# 文本段落
本示例的数据在上一个示例中已经写入了,故此处直接使用上一个示例中的数据结果,数据内容如下

		DataStream<Tuple3<Integer,String,Integer>> dataStream = env.fromCollection(Arrays.asList(
				new Tuple3(1, "alan", 10), 
				new Tuple3(2, "alanchan", 60),
				new Tuple3(3, "alanchanchn", 70), 
				new Tuple3(4, "alanchn", 100)));
################execute SELECT statement(executeSql)运行结果
+I[1, alan, 10]
+I[2, alanchan, 60]
+I[3, alanchanchn, 70]
+I[4, alanchn, 100]
##################execute Table(sqlQuery)运行结果
+----+----------------------+--------------------------------+-------------+
| op |                   id |                           name |         age |
+----+----------------------+--------------------------------+-------------+
| +I |                    1 |                           alan |          10 |
| +I |                    2 |                       alanchan |          60 |
| +I |                    3 |                    alanchanchn |          70 |
| +I |                    4 |                        alanchn |         100 |
+----+----------------------+--------------------------------+-------------+
4 rows in set

3、语法

Flink 使用 Apache Calcite 解析 SQL,它支持标准 ANSI SQL。

# 任务要求
这段关于 Flink SQL 查询示例的文本中,表格的 name 列出现了哪些值?请全部列出。 请只根据上面的文本作答。

[截图与文档定位数据]
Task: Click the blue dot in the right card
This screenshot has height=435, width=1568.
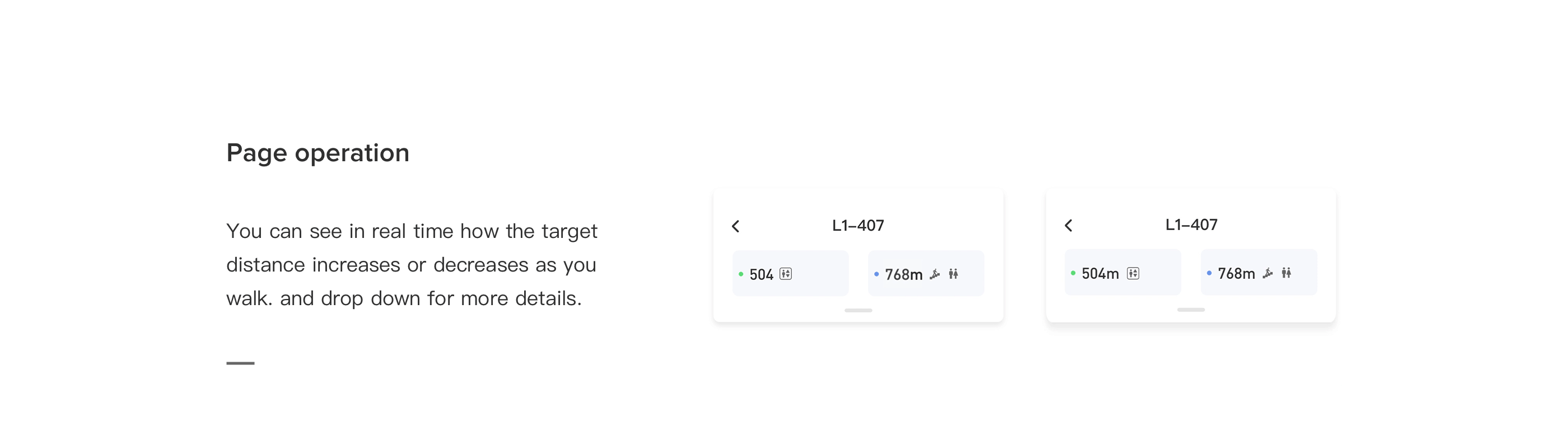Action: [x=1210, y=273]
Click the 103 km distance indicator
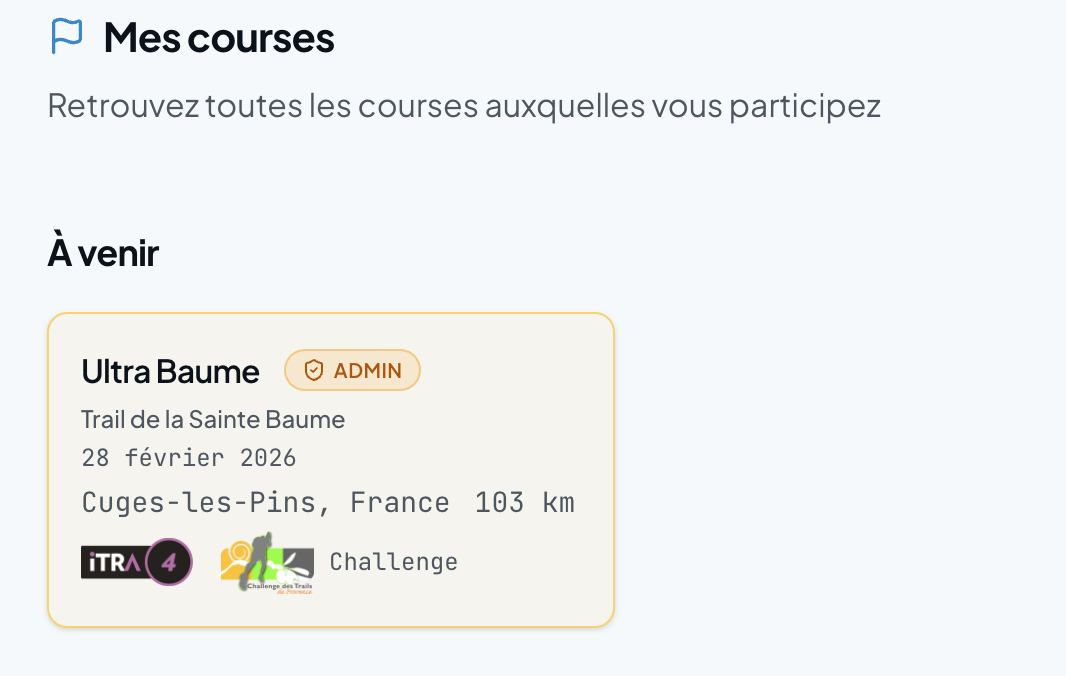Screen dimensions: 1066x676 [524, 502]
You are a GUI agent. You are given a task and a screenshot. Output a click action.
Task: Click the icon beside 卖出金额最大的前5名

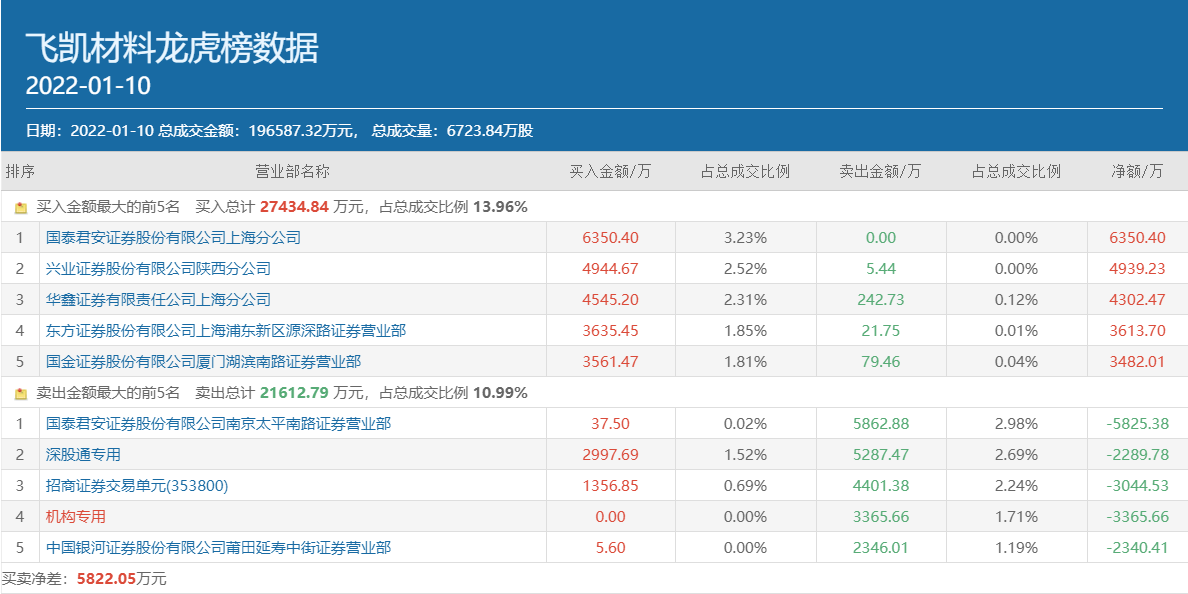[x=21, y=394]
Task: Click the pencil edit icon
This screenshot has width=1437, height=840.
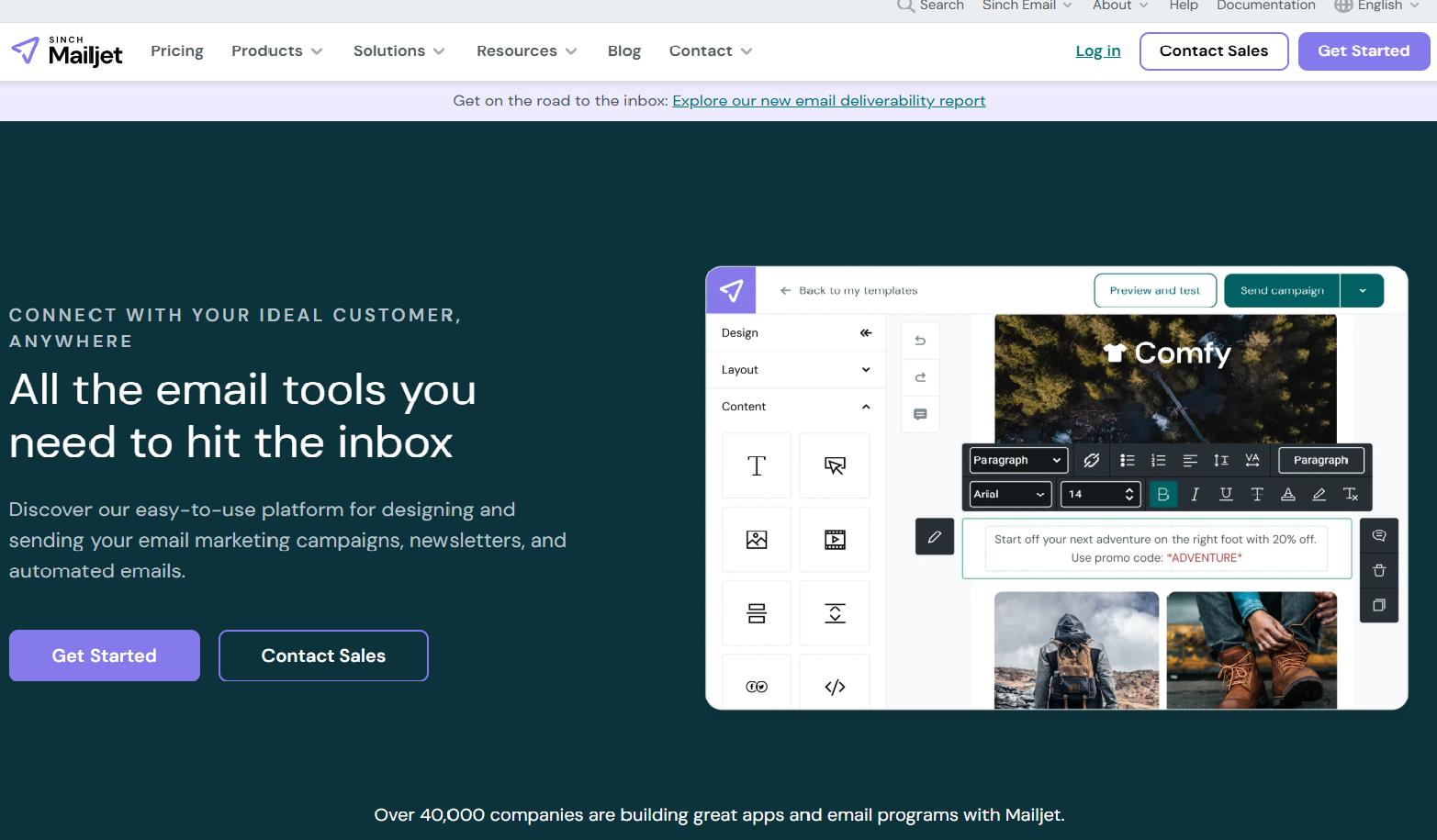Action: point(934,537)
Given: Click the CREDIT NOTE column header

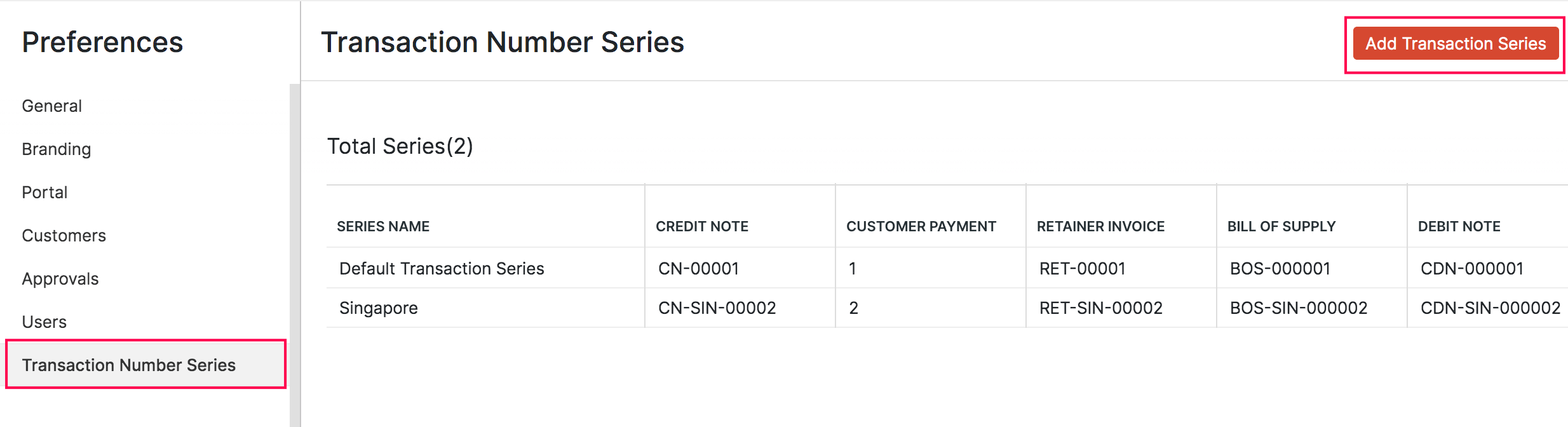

==

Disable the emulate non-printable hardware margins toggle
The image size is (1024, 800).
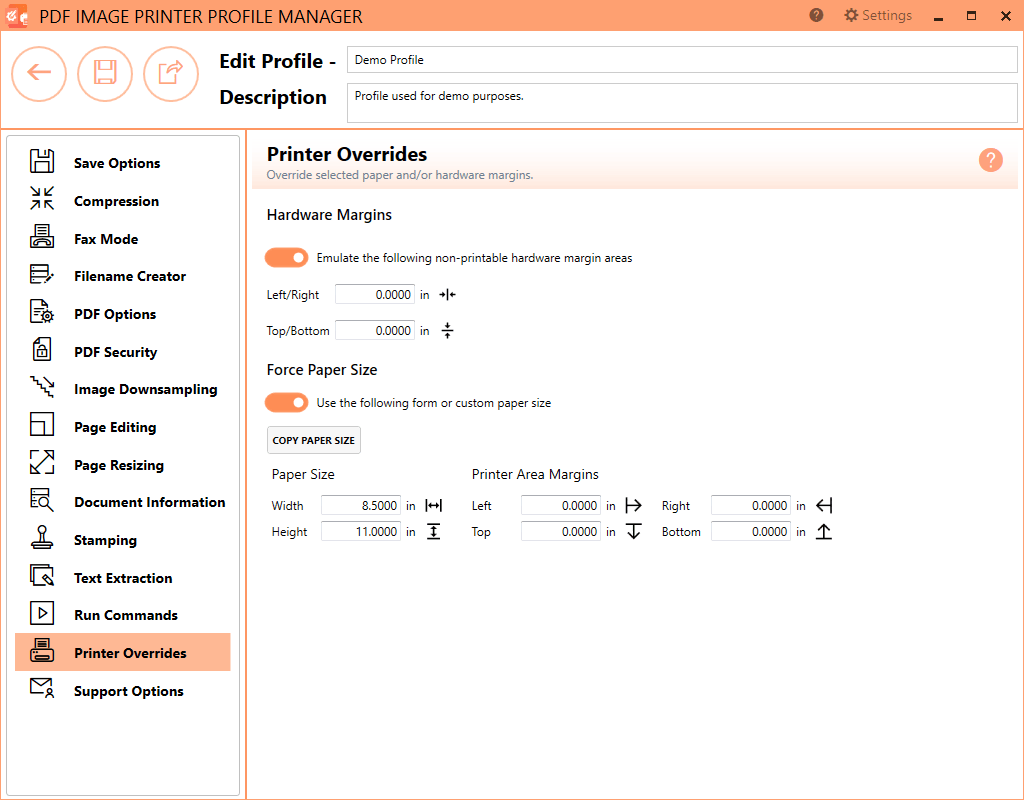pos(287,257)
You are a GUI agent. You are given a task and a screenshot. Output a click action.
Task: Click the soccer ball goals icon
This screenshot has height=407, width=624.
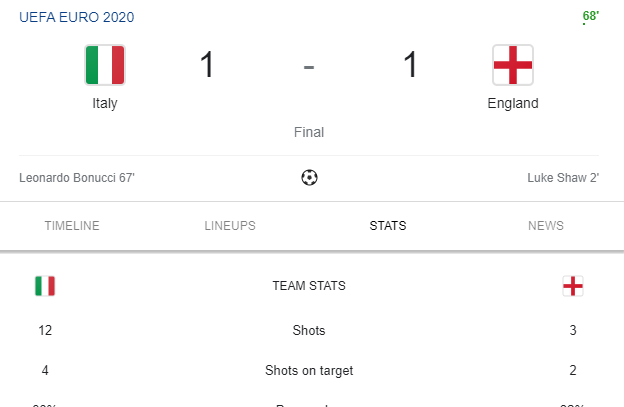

# 参考答案
alan、alanchan、alanchanchn、alanchn